EXERCISE DESCRIPTION: Which lines among the entries below contain the word "Choose"? List each of those lines in full.

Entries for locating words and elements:
= = =
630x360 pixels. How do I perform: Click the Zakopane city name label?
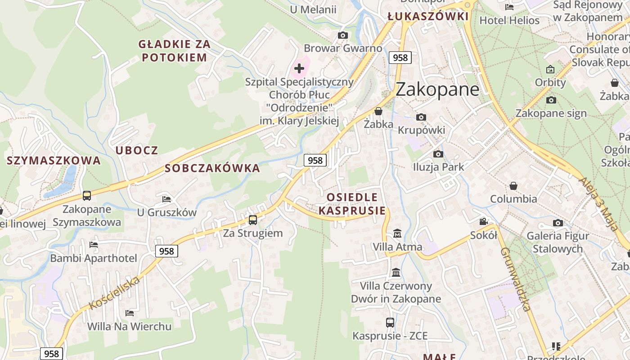437,89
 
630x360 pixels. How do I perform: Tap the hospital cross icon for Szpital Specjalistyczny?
299,69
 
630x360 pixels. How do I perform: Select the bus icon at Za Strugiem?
253,220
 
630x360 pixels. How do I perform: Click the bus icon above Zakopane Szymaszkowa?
87,196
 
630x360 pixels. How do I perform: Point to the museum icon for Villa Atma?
397,234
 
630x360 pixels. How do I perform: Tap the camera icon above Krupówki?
421,117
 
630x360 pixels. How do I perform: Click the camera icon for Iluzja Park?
438,154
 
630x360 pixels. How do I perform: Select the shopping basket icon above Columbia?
513,186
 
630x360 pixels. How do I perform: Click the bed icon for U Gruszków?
166,199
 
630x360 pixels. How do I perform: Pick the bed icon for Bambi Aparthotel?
94,245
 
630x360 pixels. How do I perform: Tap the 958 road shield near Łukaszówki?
400,58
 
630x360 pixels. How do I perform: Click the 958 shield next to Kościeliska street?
166,251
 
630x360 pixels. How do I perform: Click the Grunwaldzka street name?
515,279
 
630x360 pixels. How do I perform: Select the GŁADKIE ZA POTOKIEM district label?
173,51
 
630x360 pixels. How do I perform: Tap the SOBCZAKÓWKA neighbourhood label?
212,168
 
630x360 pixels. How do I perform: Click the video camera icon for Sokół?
483,222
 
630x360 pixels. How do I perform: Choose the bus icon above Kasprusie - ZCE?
390,323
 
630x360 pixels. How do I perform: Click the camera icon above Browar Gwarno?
343,36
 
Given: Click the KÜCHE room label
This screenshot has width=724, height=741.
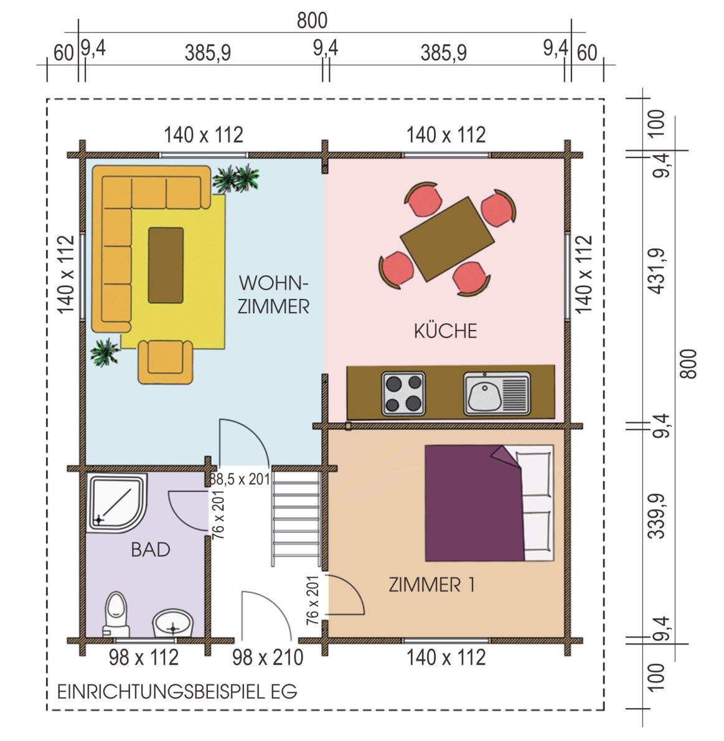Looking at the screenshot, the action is tap(445, 331).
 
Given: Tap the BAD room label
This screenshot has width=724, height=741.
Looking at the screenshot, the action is tap(150, 550).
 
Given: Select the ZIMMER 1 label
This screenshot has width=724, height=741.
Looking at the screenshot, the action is tap(431, 585).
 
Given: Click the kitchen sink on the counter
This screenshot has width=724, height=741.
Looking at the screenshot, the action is tap(497, 394).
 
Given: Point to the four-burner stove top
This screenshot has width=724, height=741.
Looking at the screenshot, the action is tap(403, 394).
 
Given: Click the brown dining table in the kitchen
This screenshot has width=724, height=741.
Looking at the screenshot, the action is tap(447, 239).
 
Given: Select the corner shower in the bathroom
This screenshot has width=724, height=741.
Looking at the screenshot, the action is tap(118, 503).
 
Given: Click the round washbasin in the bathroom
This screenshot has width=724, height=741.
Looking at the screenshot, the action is tap(173, 623).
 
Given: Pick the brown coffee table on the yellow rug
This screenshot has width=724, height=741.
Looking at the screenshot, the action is tap(166, 265).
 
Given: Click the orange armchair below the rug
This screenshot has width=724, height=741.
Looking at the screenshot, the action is tap(166, 362).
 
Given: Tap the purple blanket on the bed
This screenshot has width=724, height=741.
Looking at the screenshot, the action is tap(474, 503).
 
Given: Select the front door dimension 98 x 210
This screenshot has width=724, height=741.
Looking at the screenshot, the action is tap(268, 658).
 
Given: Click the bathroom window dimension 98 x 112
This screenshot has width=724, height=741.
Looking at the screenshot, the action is tap(144, 658).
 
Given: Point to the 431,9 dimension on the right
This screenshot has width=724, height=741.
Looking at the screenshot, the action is tap(658, 271).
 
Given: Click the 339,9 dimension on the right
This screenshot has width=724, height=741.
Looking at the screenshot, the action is tap(657, 516).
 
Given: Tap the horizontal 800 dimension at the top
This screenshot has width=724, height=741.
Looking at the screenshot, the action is tap(312, 21).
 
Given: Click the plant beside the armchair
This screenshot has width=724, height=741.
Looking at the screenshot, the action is tap(105, 352).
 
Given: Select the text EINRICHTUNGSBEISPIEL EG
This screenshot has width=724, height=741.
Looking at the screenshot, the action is tap(177, 692).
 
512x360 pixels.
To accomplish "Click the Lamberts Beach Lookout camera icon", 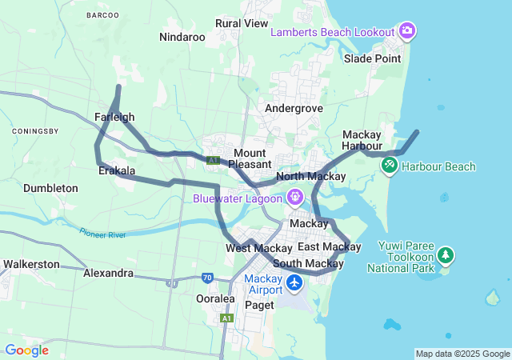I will coord(408,31).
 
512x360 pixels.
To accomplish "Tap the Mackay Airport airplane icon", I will coord(294,283).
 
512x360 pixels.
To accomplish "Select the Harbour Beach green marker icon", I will coord(390,166).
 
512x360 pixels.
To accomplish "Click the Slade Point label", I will coord(372,58).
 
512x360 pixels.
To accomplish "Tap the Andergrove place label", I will coord(294,108).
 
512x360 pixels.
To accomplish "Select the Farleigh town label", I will coord(114,117).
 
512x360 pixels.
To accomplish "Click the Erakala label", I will coord(116,171).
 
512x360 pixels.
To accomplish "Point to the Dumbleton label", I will coord(50,188).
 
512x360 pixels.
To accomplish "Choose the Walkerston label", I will coord(31,263).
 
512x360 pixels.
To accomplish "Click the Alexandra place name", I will coord(108,273).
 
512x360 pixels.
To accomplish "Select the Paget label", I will coord(259,305).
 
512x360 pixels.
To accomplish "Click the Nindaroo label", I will coord(182,37).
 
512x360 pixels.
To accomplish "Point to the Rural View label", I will coord(242,23).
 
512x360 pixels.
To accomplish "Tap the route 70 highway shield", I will coord(207,278).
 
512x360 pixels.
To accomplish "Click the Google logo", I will coord(26,350).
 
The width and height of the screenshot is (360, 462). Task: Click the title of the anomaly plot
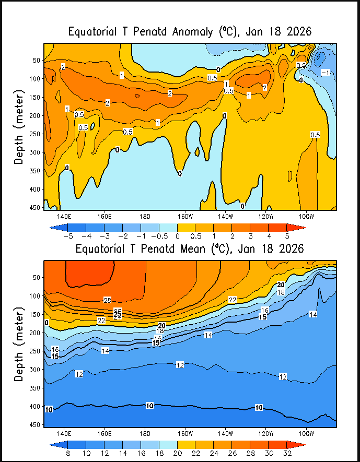[x=190, y=32]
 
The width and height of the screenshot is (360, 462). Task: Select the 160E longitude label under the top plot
[x=103, y=216]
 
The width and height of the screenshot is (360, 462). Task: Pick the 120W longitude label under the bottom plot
[x=265, y=433]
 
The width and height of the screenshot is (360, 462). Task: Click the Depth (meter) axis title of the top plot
[x=19, y=127]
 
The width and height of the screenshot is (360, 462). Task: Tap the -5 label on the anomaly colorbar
[x=67, y=236]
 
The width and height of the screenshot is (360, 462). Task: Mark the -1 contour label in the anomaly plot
[x=325, y=72]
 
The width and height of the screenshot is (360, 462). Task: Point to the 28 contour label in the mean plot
[x=108, y=300]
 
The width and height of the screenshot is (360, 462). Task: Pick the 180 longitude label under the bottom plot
[x=145, y=433]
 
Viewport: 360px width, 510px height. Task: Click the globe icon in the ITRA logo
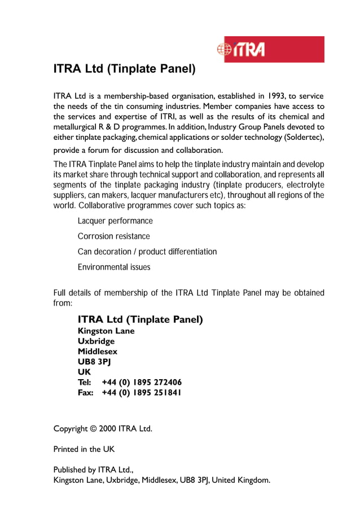pos(224,50)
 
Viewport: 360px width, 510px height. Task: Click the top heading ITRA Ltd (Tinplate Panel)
pos(124,69)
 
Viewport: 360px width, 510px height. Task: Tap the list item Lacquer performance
pos(115,221)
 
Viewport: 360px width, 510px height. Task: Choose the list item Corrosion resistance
pos(114,236)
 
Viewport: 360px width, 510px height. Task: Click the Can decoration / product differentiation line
pos(147,252)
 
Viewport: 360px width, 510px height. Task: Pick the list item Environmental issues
pos(114,267)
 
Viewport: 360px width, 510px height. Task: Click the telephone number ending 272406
pos(142,382)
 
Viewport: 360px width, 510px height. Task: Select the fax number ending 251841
pos(142,393)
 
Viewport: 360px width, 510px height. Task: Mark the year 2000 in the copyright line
pos(107,429)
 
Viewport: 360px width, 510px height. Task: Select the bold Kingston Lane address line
pos(106,331)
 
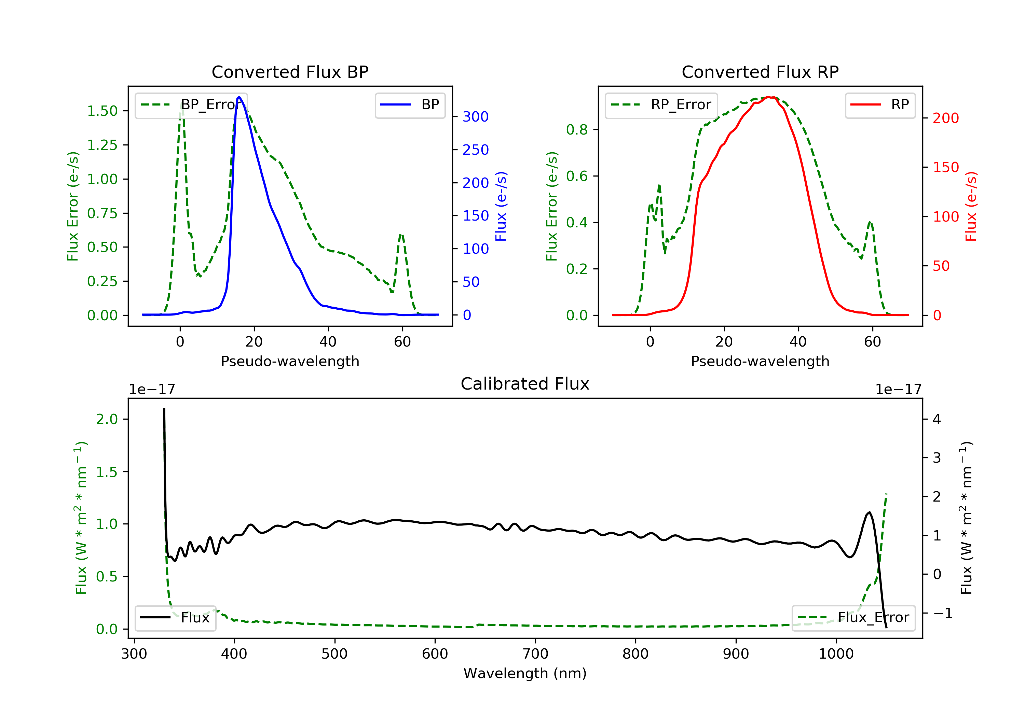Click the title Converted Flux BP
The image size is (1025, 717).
[x=290, y=72]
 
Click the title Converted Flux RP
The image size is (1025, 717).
[x=760, y=72]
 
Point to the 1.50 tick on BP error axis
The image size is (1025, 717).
[x=102, y=111]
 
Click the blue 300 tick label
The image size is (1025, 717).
[x=476, y=117]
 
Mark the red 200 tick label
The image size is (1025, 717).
[x=945, y=118]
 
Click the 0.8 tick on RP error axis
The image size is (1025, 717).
[x=576, y=130]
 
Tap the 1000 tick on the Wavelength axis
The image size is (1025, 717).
[x=836, y=654]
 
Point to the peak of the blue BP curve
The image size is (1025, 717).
[x=239, y=97]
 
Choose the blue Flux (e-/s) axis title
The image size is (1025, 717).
[x=501, y=206]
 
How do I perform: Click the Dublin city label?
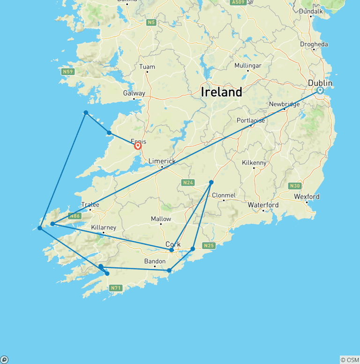coord(320,83)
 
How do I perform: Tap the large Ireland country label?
coord(221,92)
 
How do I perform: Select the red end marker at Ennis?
coord(138,146)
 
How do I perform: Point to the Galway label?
coord(134,93)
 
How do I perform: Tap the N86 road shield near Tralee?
coord(74,216)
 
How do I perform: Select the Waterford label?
coord(263,205)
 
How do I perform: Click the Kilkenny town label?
coord(254,163)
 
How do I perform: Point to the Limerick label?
coord(162,161)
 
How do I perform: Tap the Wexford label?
coord(307,197)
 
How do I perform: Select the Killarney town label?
coord(104,228)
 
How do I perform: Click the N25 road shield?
coord(209,245)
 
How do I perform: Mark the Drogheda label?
coord(314,44)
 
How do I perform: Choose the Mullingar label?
coord(248,66)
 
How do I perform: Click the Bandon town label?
= = =
TASK RESULT:
630x360 pixels. How do I perform: Choose the bus icon above Kasprusie - ZCE?
To accomplish "Choose the Walkerston label", I will coord(31,263).
Viewport: 360px width, 510px height. Task: Choose the list item Corrosion resistance
Choose the blue Flux (e-/s) axis title
How do I perform: Choose the Mullingar label?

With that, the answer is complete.